Tuesday, June 25, 2013

How the world's largest broadcasting company thinks

By Don Keith N4KC

All Access ran the second part of their interview with Clear Channel Communication’s Chairman and CEO, Bob Pittman, today.  (If the name is familiar, he is the same Bob Pittman who once programmed some darn good radio stations, started MTV, and was CEO at AOL, Six Flags, and Century 21 Real Estate.)  

In the first part, he talked a lot about technology and little about programming content.  He also talked about how CC has top-notch talent on the air, even in their smallest markets.  They do that by having big-market talent voice-track shows on other stations.  I think regular followers here know how I feel about that.  If they were truly doing more than just "That was Fleetwood Mac and this is Journey on Rock 107" then I might agree that was a good thing to do.  

They aren't.  And it ain't.

There was nothing too pithy or incendiary in the second installment, either, but his final answer sort of made me see red.

JD: And finally Bob, what are your biggest goals for the next five years?
BP: First of all, our goals are to bring money to the radio sector. We have to do that. Then we have to continue to embrace technology and make it work for us. And, we have to continue to develop new products and services that help our advertisers make better use of radio and help us deliver more for them than we have in the past.
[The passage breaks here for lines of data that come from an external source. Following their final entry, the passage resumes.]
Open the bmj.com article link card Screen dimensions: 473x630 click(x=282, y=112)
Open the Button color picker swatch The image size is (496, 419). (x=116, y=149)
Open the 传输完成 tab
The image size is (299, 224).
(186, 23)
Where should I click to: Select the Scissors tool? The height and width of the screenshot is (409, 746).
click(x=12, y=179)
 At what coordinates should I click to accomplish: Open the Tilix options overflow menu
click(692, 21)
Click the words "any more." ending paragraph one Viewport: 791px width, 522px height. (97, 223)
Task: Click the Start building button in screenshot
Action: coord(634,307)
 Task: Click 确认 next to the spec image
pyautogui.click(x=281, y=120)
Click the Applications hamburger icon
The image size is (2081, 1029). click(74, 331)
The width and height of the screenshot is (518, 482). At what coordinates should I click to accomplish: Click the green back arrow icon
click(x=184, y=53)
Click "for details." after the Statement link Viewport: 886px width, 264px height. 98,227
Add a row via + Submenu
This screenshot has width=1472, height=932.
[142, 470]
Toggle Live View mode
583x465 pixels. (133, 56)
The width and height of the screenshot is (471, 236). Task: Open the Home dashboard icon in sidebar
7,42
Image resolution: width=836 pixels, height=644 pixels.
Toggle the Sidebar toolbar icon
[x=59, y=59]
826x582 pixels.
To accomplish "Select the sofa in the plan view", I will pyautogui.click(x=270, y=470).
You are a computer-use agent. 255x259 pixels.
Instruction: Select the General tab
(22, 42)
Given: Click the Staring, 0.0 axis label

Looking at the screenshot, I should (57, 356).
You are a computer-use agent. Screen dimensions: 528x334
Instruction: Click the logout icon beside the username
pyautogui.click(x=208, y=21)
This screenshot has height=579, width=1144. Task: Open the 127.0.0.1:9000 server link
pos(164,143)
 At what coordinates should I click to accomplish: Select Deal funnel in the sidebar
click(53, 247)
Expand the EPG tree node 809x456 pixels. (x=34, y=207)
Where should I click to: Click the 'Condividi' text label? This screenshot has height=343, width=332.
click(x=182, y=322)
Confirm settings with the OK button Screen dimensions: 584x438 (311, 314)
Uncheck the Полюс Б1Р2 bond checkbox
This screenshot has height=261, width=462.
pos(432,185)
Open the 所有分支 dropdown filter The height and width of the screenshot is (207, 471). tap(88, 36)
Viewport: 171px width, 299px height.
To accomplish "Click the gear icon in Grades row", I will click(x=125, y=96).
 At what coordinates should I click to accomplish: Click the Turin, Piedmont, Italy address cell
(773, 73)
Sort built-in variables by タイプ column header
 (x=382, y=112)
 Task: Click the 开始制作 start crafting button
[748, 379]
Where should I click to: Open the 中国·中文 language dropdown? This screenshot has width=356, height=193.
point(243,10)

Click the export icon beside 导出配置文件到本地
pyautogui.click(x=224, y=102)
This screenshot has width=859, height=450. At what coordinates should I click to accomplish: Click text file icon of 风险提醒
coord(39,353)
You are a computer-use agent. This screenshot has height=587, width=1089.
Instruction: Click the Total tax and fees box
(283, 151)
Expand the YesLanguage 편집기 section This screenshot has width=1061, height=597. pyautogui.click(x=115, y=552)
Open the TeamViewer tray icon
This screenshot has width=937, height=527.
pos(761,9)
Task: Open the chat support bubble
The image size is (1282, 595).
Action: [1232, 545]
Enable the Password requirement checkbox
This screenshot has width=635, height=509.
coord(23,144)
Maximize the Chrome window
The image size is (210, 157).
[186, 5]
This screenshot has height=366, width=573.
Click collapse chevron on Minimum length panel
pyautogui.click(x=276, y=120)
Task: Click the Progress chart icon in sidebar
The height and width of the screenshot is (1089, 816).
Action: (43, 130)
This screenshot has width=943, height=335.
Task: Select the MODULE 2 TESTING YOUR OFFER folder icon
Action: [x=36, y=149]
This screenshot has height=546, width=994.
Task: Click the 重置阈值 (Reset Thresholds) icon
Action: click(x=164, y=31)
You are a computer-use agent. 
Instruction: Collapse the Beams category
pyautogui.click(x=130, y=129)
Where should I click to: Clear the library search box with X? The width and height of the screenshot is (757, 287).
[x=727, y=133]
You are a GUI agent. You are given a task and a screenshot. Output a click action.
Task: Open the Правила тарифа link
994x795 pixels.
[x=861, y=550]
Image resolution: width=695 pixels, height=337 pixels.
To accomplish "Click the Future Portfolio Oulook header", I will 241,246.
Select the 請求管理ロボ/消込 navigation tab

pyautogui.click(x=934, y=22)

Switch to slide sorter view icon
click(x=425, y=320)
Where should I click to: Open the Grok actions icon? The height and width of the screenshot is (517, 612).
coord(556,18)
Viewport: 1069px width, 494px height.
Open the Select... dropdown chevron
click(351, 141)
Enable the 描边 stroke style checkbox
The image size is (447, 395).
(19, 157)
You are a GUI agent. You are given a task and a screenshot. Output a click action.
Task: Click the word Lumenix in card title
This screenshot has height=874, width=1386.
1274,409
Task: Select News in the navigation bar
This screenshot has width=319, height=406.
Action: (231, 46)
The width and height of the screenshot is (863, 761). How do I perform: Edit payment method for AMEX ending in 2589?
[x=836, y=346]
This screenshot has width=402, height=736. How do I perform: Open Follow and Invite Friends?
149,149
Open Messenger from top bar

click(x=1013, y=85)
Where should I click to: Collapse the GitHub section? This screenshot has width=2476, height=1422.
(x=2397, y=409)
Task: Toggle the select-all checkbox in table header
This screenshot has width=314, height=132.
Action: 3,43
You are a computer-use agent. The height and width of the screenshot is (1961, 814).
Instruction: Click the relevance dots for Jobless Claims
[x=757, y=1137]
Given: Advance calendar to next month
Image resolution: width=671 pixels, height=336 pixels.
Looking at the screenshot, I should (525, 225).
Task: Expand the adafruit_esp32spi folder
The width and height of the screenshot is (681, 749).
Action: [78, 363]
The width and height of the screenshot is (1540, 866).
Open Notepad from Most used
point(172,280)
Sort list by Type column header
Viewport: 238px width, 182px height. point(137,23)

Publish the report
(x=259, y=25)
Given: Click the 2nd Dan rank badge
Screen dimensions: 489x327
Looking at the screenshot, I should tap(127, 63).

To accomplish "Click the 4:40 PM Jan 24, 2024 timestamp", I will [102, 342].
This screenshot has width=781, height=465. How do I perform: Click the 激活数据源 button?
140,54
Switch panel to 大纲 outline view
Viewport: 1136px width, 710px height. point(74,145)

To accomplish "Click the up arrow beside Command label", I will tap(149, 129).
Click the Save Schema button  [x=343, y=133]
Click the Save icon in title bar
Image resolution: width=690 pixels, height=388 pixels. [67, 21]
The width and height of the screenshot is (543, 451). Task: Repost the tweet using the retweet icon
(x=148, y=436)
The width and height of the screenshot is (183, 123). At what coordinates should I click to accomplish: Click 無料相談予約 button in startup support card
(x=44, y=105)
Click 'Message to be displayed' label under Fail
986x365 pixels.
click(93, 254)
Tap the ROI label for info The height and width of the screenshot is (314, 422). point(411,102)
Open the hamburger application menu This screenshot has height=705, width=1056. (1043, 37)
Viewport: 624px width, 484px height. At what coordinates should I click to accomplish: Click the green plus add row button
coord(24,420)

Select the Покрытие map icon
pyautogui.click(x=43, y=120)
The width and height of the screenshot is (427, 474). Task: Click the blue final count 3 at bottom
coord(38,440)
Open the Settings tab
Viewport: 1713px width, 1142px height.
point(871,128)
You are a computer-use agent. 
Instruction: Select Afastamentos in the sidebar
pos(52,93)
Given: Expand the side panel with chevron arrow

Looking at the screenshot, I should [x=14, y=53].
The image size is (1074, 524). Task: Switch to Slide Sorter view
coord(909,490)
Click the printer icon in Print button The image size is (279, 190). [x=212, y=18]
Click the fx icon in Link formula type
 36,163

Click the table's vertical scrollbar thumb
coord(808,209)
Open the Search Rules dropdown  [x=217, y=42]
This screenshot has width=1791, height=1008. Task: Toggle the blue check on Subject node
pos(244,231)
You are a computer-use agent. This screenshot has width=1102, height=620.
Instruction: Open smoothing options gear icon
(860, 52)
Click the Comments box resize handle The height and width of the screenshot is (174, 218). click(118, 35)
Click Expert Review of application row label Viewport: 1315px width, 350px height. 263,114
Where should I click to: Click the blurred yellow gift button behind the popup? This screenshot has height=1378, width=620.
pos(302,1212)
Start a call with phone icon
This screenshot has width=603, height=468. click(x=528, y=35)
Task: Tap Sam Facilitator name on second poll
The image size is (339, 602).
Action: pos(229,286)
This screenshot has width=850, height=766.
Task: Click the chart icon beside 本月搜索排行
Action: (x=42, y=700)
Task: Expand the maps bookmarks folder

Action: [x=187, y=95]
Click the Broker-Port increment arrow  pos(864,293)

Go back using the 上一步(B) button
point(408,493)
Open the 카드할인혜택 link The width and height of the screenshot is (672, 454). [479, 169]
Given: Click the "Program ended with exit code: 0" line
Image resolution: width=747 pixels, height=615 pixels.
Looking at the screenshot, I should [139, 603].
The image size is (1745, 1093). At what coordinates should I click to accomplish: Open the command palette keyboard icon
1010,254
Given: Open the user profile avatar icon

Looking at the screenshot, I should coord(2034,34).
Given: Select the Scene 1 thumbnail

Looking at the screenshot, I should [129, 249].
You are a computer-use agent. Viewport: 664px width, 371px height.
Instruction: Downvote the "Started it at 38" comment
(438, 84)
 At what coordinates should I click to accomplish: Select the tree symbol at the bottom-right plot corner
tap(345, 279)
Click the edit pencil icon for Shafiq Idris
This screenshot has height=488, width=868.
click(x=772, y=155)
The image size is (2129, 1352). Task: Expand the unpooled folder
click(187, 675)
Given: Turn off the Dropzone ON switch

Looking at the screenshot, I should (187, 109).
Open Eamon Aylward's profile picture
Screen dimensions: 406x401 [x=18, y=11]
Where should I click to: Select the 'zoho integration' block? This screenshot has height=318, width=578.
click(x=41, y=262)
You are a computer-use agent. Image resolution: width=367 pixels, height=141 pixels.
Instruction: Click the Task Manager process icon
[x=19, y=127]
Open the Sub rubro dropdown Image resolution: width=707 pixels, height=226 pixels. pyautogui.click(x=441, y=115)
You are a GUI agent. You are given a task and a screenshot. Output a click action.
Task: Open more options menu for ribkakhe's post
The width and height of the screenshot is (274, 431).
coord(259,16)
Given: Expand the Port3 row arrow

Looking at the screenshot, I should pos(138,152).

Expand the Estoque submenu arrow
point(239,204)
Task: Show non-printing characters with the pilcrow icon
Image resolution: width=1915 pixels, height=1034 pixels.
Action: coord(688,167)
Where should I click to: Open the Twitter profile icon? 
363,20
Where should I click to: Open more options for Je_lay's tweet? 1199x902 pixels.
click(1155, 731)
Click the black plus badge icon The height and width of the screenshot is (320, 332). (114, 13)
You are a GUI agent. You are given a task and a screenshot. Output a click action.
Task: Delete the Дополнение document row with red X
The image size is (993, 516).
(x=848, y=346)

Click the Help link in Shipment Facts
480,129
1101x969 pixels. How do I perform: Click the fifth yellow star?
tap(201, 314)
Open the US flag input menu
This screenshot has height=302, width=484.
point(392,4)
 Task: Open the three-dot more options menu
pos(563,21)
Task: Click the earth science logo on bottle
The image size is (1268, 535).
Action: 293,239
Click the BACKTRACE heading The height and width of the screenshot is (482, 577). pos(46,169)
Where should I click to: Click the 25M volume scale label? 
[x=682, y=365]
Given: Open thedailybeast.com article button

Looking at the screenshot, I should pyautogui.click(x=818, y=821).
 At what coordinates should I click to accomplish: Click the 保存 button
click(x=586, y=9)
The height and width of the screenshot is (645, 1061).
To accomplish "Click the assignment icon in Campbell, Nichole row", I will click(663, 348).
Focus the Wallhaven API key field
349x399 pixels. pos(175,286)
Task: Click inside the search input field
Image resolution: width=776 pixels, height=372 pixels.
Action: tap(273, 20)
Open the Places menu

Did I miss something or was there nary a word about improving the over-the-air product…unless that vague third goal includes putting something on the air that nobody else has and that people would be excited enough about to seek it out on whatever technological platform on which they could find it?

I would hope that the man who controls more radio stations than anybody else on the planet would realize that trying to compete with Pandora, iRadio, Spotify and other pure music streaming services by streaming music over the air is a dead end.

I applaud Bob's comments about showing advertisers that their commercials worked, and to work harder to develop a plan that helps advertisers sell widgets.  But I would also hope that someone who has been so visionary in the past would have a plan to do something revolutionary that assures that the brand equity that many traditional broadcasters still have can be leveraged in new and exciting ways.

"Broadcast-speak" warning!  Pittman and others in the biz MUST start thinking beyond smart-phone apps for FM, 30-and-60-second commercials, time sold based on average-quarter-hour share-of-listening estimates from Arbitron, and playing "the most and best hits of the 80s, 90s, and today!"

There is talent and music and other content out there that can bring people to the FM band (maybe even the AM band, but I now believe that is a lost cause) as well as a plethora of other ways of distributing it.  Listeners want more than a constant stream of music.  They also want companionship, empathy, two-way communication, and to be part of a tribe of other folks just like them.  Radio still has the power to provide all that.

I just hope Bob Pittman and his peers know that and are willing to take the chances necessary to provide it.